Sleep Trainer shares her view on Cry It Out Loud method as a professional and as a mother
December 12, 2011 — Alenka | Posted in Baby Needs, Positive Discipline. No Comments »
Thanks to SleepbyConnection for sharing this wonderful personal insight in our Sleep Training discussion (see “Crying it out” may damage baby’s brain and Cute parenting technique or child abuse?)
As a retired sleep trainer and now a sleep deprived mother, my knowledge of the brain, years of sleep training, years of working with all kinds of children, and now a new mother, I know deep in my heart that developing the limbic brain is very important. We as adults impose our own needs onto our children without much awareness of the long term effects.
My daughter is very sensitive and I can’t imagine being an ignorant parent so desperate for sleep that I’d let her CIO (Cry It Out) and ignore her communication to me to feel secure, safe, nurtured and heard.
In all my years of sleep training, I never had to let a baby CIO. And in all my years, I’ve never dealt with the temperament of my own daughter. And wouldn’t life have it that way for me! I truly believe that parenting by connection is far more important than sleep. And being able to recognize the gradual steps to sleep training with the combination of temperament in infants and toddlers is so very important. It’s not easy, and it’s a life long process.
In witnessing an array of personalities in babies for the last 20 years, I don’t think that most parents understand how to parent by individual personalities of their children. Instead they look for formulas and quick fix solutions; CIO sleeping training now being the number one solution to allowing the parents to get some much needed rest. It’s sad.
What I don’t understand is that “crying it out” is “training”??? The phrase in itself suggests this- CRY- SCREAM and you’ll eventually figure it out. You must learn 4 month old baby!!! How can anyone call this training. You don’t train for a marathon in JUST 5 nights. Ok run 15 miles the first day, and don’t worry, you won’t hurt as much the second day, so run 20 miles, and on the third day, just run a few more miles and by day 5, you’ll feel great!
Parents are crazy to think that babies don’t remember things in his/her infant stages. As a professional care giver, I’ve had 3 year old children tell their parents about me and their experiences with me as an infant. I know the main reason was because I was sleep training by connection and moving with the needs of each child.
And with my own child, she got bit by a wasp at 7 months on her eye, and 2 weeks later freaked out with a fly in the room. And now at 11 months watches black flying bugs of any size with her keen eyes. She looks up at me for reassurance that it’s OK, and mommy is here. She remembers her experience.
There’s an MD in NY now telling mothers to put their babies (at 4 months) to bed at 7pm and not go into the room until 7am- no matter what. When my friend asked what to do if her daughter threw up, he said, “go in there, clean her up, don’t talk to her, and put her back in her bed, shut the door and don’t go back in till 7am!” That’s abuse! And this is an MD. If you hear a baby screaming in NY, I’m sure it’s a patient of this absurd famous rich MD that thinks he’s just the bomb. My friend walked out.
My personal take from my observations in life- your baby shuts down when you let them CIO. They learn very fast (in 5 days or less) that you will not come. But that baby still needs you to feed them, love them, play with them, and provide, so they connect to you in the morning. And they will love you unconditionally, until more experiences build on the foundation you created. And you have no idea how they store those memories. You have no idea what perceptions they will develop about they decisions you’ve made. Is that a risk you’re willing to take?
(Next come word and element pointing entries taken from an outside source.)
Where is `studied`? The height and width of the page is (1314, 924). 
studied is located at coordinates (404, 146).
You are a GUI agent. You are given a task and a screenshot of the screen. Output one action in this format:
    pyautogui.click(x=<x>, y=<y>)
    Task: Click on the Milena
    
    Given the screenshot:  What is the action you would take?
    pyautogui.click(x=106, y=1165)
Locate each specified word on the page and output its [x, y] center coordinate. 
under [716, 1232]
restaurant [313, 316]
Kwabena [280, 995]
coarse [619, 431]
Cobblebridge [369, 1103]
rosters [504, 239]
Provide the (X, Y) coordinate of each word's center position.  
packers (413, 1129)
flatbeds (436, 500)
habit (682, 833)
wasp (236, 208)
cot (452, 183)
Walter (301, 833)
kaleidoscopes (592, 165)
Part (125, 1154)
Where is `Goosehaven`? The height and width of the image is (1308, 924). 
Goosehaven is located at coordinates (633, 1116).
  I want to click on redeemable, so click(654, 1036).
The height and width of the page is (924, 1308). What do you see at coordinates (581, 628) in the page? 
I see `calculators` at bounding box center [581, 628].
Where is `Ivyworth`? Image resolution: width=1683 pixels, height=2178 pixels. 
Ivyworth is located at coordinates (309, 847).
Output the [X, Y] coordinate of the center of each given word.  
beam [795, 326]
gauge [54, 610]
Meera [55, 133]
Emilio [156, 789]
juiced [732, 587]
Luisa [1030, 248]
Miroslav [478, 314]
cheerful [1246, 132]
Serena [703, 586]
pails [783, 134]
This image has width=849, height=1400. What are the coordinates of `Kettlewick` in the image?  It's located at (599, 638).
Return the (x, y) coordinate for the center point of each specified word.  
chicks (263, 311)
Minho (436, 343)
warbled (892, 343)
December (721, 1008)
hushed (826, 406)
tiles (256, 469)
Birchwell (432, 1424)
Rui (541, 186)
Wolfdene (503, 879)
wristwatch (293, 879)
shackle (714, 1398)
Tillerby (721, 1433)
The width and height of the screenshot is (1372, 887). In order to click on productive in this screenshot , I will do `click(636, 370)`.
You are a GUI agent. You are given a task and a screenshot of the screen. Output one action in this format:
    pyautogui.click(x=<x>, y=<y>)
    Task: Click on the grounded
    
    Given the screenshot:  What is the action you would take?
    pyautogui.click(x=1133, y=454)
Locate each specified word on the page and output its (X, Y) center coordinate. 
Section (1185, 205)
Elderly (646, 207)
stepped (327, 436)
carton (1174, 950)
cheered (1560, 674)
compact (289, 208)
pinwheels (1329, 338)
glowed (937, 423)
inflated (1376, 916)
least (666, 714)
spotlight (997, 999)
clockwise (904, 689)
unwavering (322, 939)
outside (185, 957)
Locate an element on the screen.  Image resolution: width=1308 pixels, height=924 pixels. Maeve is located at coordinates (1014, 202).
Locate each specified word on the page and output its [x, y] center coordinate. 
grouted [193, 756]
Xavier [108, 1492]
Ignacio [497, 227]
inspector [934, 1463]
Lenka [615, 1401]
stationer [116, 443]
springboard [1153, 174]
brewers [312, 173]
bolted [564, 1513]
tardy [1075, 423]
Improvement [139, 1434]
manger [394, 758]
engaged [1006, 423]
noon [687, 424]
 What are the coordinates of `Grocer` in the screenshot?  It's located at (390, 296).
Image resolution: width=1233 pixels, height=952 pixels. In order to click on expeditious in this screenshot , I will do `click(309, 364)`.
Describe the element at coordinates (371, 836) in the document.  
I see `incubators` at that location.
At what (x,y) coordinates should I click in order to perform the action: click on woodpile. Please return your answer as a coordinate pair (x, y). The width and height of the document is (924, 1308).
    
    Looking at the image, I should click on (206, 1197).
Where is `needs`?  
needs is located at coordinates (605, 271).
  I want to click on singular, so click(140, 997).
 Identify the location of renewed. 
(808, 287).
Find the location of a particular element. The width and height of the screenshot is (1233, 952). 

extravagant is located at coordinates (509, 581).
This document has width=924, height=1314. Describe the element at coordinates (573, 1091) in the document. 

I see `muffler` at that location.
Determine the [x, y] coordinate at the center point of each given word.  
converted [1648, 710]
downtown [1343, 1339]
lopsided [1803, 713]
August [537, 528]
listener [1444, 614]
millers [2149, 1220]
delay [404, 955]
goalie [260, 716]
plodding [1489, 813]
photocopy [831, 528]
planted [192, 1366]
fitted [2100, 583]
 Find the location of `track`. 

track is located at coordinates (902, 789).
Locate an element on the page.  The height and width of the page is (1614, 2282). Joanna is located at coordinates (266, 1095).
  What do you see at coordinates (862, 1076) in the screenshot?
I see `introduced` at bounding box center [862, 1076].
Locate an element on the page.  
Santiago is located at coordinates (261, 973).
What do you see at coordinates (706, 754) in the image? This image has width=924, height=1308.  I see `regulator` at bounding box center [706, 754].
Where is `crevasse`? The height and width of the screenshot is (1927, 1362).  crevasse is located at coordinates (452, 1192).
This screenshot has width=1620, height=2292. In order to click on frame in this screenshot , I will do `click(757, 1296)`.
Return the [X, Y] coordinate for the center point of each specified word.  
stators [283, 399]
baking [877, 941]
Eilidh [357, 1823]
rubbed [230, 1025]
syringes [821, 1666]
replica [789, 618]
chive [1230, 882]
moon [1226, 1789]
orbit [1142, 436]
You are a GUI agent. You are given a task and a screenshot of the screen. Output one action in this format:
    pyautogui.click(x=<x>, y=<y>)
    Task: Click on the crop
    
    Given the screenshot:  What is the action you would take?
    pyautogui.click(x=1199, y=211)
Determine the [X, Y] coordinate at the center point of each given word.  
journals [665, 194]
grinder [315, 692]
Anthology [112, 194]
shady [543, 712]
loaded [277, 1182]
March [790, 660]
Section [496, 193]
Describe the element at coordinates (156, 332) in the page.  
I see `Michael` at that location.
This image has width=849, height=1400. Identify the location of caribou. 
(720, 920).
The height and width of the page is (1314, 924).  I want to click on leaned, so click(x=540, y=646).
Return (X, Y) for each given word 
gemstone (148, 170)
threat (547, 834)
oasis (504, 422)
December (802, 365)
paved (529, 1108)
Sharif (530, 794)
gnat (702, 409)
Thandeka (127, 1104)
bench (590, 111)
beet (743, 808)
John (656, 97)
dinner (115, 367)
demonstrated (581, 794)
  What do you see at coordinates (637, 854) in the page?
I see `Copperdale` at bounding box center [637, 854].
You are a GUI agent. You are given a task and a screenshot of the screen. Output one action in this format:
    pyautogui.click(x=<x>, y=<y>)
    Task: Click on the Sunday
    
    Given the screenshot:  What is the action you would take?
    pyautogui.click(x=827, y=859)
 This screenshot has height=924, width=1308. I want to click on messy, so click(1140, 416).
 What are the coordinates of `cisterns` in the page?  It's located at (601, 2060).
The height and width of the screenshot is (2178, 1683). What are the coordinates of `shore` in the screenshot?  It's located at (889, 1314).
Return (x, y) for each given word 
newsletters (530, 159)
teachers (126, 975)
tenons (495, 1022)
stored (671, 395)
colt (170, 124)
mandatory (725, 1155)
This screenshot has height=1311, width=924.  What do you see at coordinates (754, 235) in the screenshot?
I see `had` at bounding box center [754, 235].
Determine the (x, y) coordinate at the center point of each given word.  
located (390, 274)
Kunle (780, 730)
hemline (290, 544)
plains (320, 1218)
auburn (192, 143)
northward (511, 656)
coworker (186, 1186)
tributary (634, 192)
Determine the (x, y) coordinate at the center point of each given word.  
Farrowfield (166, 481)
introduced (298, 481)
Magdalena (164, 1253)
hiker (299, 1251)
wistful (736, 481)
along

EVERY parent I’ve asked about CIO that has done it says the same thing- IT WAS HARD. VERY HARD. Personally I think that’s the parent intuition being ignored.
If a parent can let a child scream that loud for that long, what else are you able to ignore in your child’s communication?
I believe it damages the limbic brain. I believe sleep is so personal, and it’s years before any person realizes they like to sleep alone because they rest better. In most cases, no one likes to sleep alone, thus the double, queen and king size beds. We all need comfort, security, and love while we sleep. It starts at birth and goes for years!
Is this hard? Yes. Will I survive? Yes. Will my daughter have a foundation where she knows her needs are met and her emotional building blocks are all in tack? Yes.